Sobre sussurros no peito e compromissos firmados.

Há alguns anos eu dedicava muito do meu tempo à escrita. Gostava de criar contos e até cheguei a pensar que um dia teria um livro impresso na minha estante amarela. Sonhos infantis que a gente vai deixando de lado por tomar pequenas escolhas que nunca nos levam exatamente aonde queremos, mas que nos dão a sensação de estarmos caminhando para lá, afinal de contas, como sabemos, existem possibilidades que não estão ao alcance de todos, não?
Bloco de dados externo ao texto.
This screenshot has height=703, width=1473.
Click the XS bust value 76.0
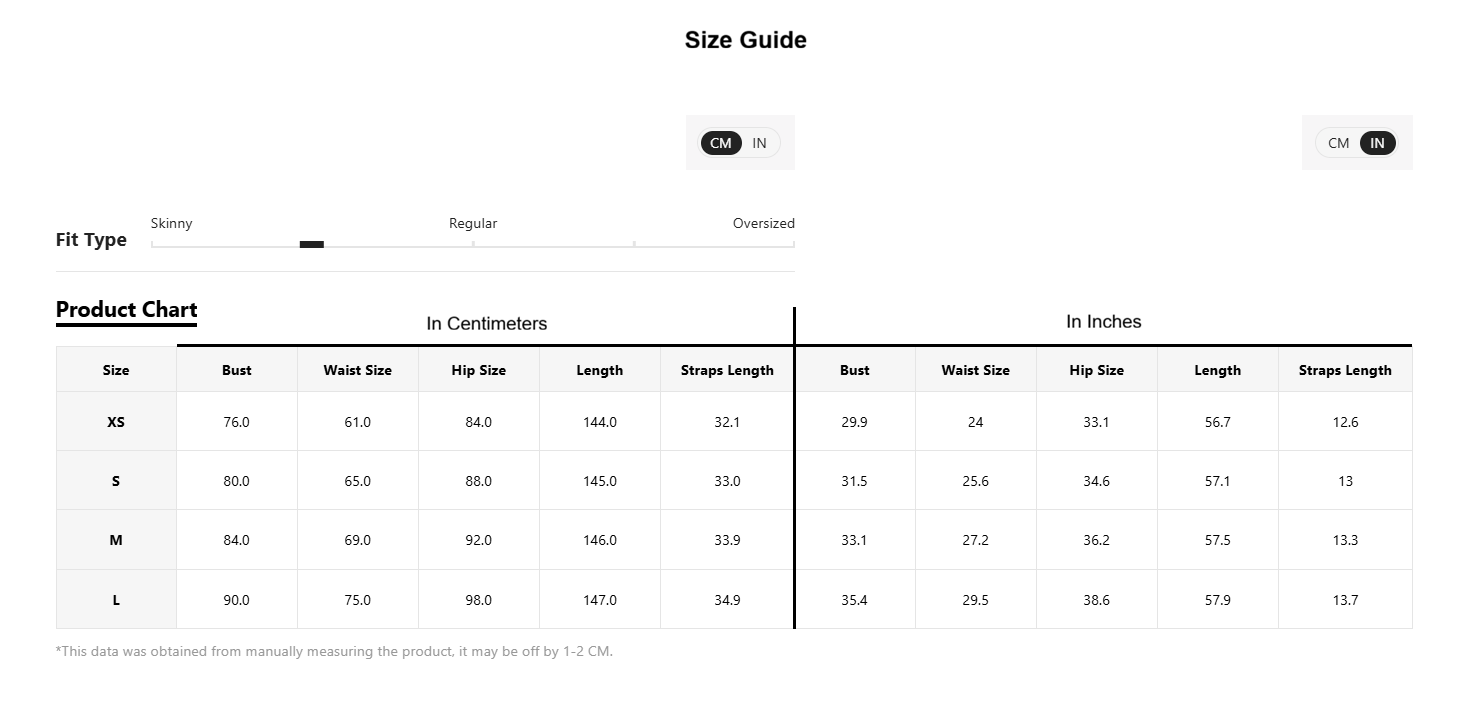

Me deparei com essa ferramenta após ver as publicações do Thiago Loreto e logo despertou em mim aquele foguinho de costurar palavras numa teia de loucurinhas que sempre dançam na minha cabeça. Não vou negar que é algo que já tem murmurado dentro de mim há algum tempo, mas como sempre, barreiras e mais barreiras estão sempre sendo construídas (muitas vezes por mim) entre mim e as coisas que quero.

Vou me empurrar e tentar falar sobre qualquer coisa sempre que essa coisa se apresentar na parte clarinha das ideias. Sempre que fizer aquele barulhinho. Não há mais tempo a ser perdido em relação a nada e não é porque ainda estou protegido pela armadura dos vinte anos que isso pode ser desculpa pro marasmo, não?